Uma força-tarefa é um grupo temporário formado com o objetivo de cumprir missões complexas — geralmente, a resolução de problemas grandes e difíceis. No caso em questão, trata-se da investigação de uma suposta rede de crimes envolvendo a Prefeitura de Ananindeua.

Esses grupos são compostos por profissionais de diferentes áreas de atuação, o que permite uma junção de conhecimentos e recursos diversos, aumentando a eficácia na solução dos casos. Além disso, podem contar com o apoio de outros órgãos e instituições, colaborando de forma integrada. O foco total na missão também é um diferencial: os integrantes da força-tarefa podem se dedicar várias horas por dia exclusivamente à investigação, dentro de um prazo determinado.

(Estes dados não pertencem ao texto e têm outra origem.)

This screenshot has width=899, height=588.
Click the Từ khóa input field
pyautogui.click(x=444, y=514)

Crescimento Acelerado do Patrimônio

Reportagens publicadas no ano passado pelo DIÁRIO revelaram o crescimento acelerado do patrimônio do prefeito de Ananindeua, Daniel Santos.

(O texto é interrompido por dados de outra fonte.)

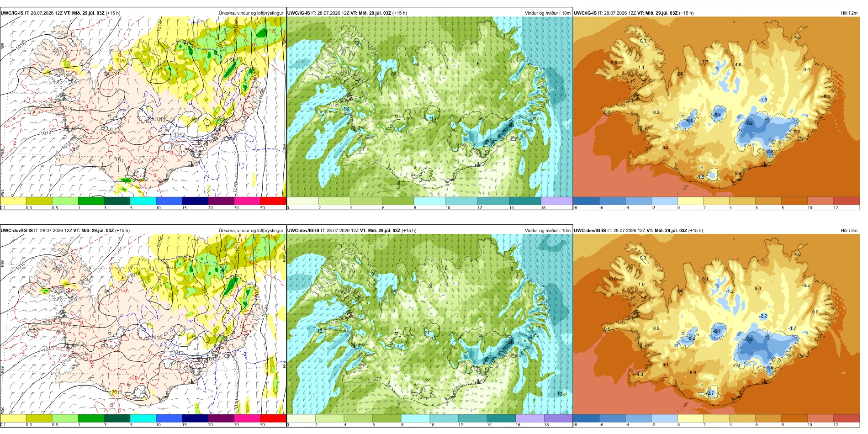Select the lavender 16 swatch in UWC/IG-IS wind legend
Image resolution: width=868 pixels, height=434 pixels.
pyautogui.click(x=556, y=201)
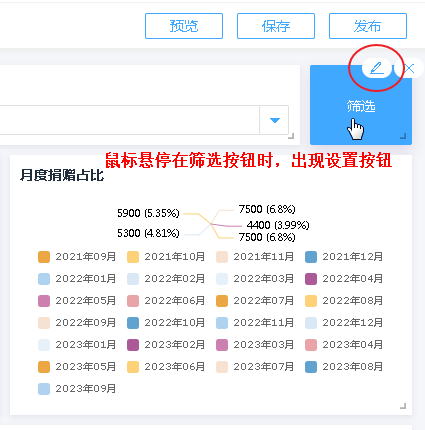The image size is (425, 430).
Task: Click the 4400 (3.99%) pie label
Action: click(278, 225)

  • Fazendas: Foram localizadas cinco fazendas, somando 1.800 hectares, registradas nos sistemas da Semas (Secretaria Estadual de Meio Ambiente). Os imóveis estão em nome da empresa Agropecuária JD, da esposa do prefeito — a deputada federal Alessandra Haber — e da mãe dele.
  • Aeronaves: Também foram identificados dois aviões. Um deles foi adquirido pela Agropecuária JD, e o outro, pelo Hospital Santa Maria.
  • Gado e Terras: Segundo uma empresa de consultoria que elaborou o planejamento das atividades da Agropecuária JD, há indícios de que Daniel Santos possui, na verdade, 5 mil cabeças de gado e cerca de 4.200 hectares de terra.
  • Criação de Cavalos: Publicações em redes sociais mostraram que o prefeito também cria cavalos de raça.
  • Avaliação Patrimonial: Com base em dados disponíveis à época, o DIÁRIO estimou, de forma conservadora, que o patrimônio de Daniel Santos girava em torno de R$ 50 milhões. No entanto, informações recentes indicam que esse valor é significativamente maior.

Novas Revelações

Com o avanço das investigações conduzidas pelo Ministério Público do Pará (MPPA), novos bens vieram à tona:

  • Mais Terras: Foram descobertos mais 3.800 hectares em Tomé-Açu e outros 300 hectares em Aurora do Pará, além dos 1.800 já revelados anteriormente.
  • Imóvel de Luxo: Um documento de entrega de uma casa em um condomínio de alto padrão em Fortaleza (CE), avaliada em cerca de R$ 2 milhões, foi apreendido durante a operação Hades.
  • Coleção de Relógios: Também durante a operação, foi apreendida uma coleção de relógios de luxo, cujo valor estimado ultrapassa R$ 2 milhões.

Evolução Patrimonial

Em 2012, ao se candidatar a vereador pela primeira vez, Daniel Santos declarou possuir apenas um veículo, que hoje estaria avaliado em torno de R$ 130 mil. Em apenas 13 anos, seu patrimônio evoluiu para dezenas de milhões de reais — uma multiplicação que agora está sob investigação.